Perhaps the most prominent theme is one I have heard from clergy and laity alike. It concerns the deep relationships of our lives. We treasure, crave and celebrate these relationships. We hunger for them, miss them when our lives grow too busy, and will do most anything to re-engage them.
A few people speak of this directly. But far more testify to this value by how they live-out their calendar and live-into the time God gives us each day. In the various settings I have shared with you, joy has overflowed, hearts have embraced, intellects have engaged, and laughter has spread.
Because churches are voluntary associations their promise is to be and become places where people engage their most meaningful relationships around life’s most important opportunities. Certainly, we do not always reach this bar. But such heights are never farther away than a confession offered, a testimony proclaimed, an injustice confronted, or a joy shared. I have heard you be vulnerable in these ways with one another. I have joined you in taking risks to bridge gaps and build relationships.
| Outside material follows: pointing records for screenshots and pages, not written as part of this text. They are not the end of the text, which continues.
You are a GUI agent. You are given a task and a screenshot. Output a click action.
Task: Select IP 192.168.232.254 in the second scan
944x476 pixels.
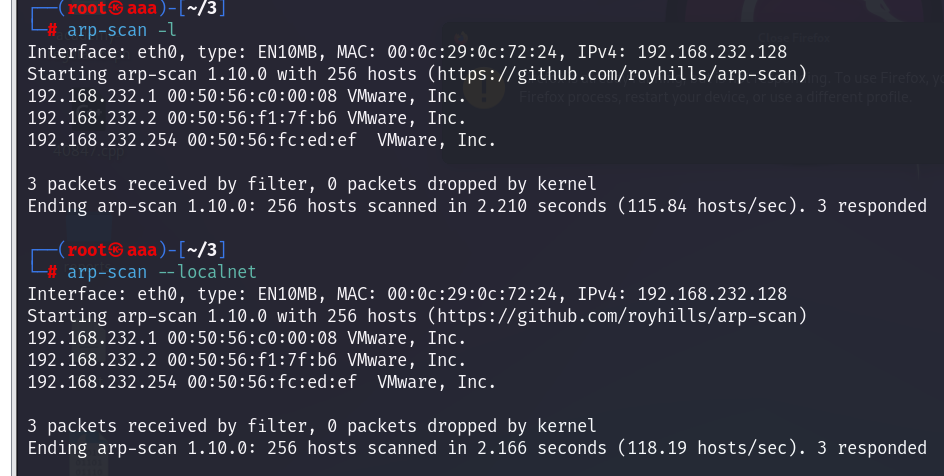[102, 382]
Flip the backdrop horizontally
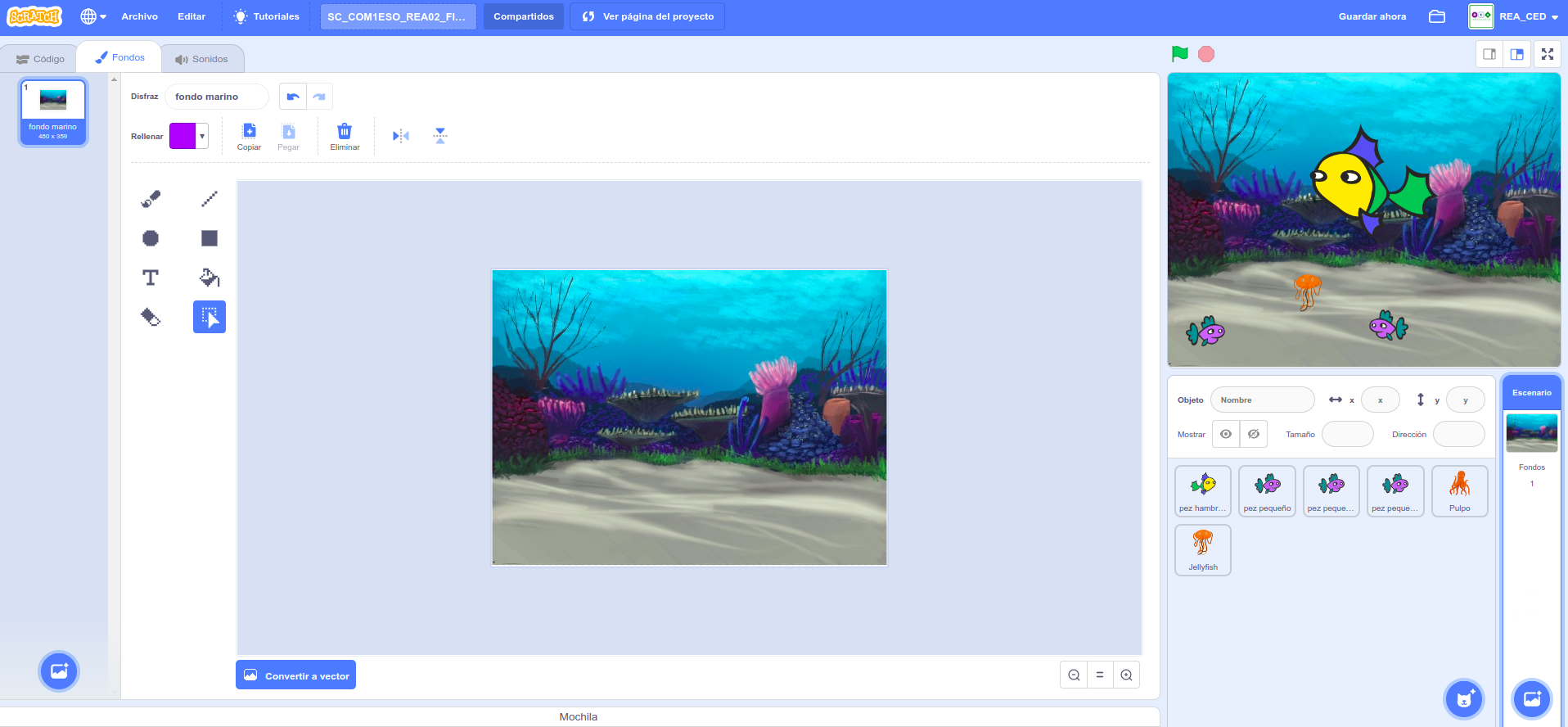Image resolution: width=1568 pixels, height=727 pixels. point(400,136)
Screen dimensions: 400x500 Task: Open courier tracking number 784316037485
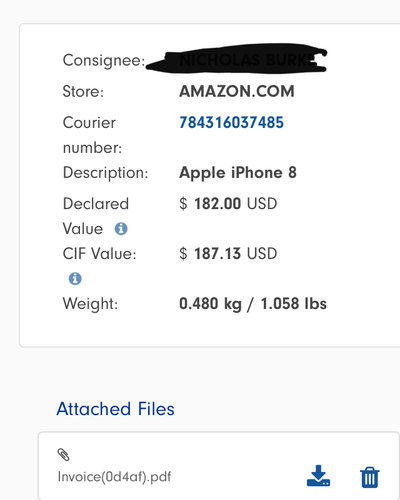click(x=231, y=122)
Many times, as I have driven away from one of your churches, I have cried in gratitude for having been a witness to such open-hearted communication.
Where we have trust – in congregations, in associations, in interfaith and ecumenical friendships, across racial, cultural and class divides – vulnerability can follow, and covenant can form. And as covenantal connection deepens, we become free to listen and learn from one another. We are able to investigate new possibilities, explore new territories, and eventually join those to whom we are bound in covenant in a journey of transformation.
That’s what God did, according to Walter Brueggemann. God chose to be defined as the One who embraced. And by embracing humanity, God gave up immunity and entered into a covenant that would transform both us and God. A conventional God would have remained “on high.” But our God “emptied himself, taking the form of a slave, being born in human likeness.” (Philippians 2:7)
This is the God in whose image we have been made. And that vulnerability, that honest engagement in mutual relationship, is possible for us because God has shown us the way.
It may seem like a leap to move from this talk to a discussion of adaptive change in our churches and our judicatory structure. But I see them as bound together. If we in the mainline church can adapt and em-brace transformation, it will be because we experience God calling us into new worlds of possibility. You and I are of course comfortable reading Scripture’s description of a new heaven or a new earth. We should be no less comfortable reading Ron Heifitz’s description of transformational leaders, or Jim Collin’s principles that could move our churches from being good to great.
In the months and years ahead, I look forward to deepening our relationships so that we can take the risks God is calling us to make, and thus transform not only the church but the world.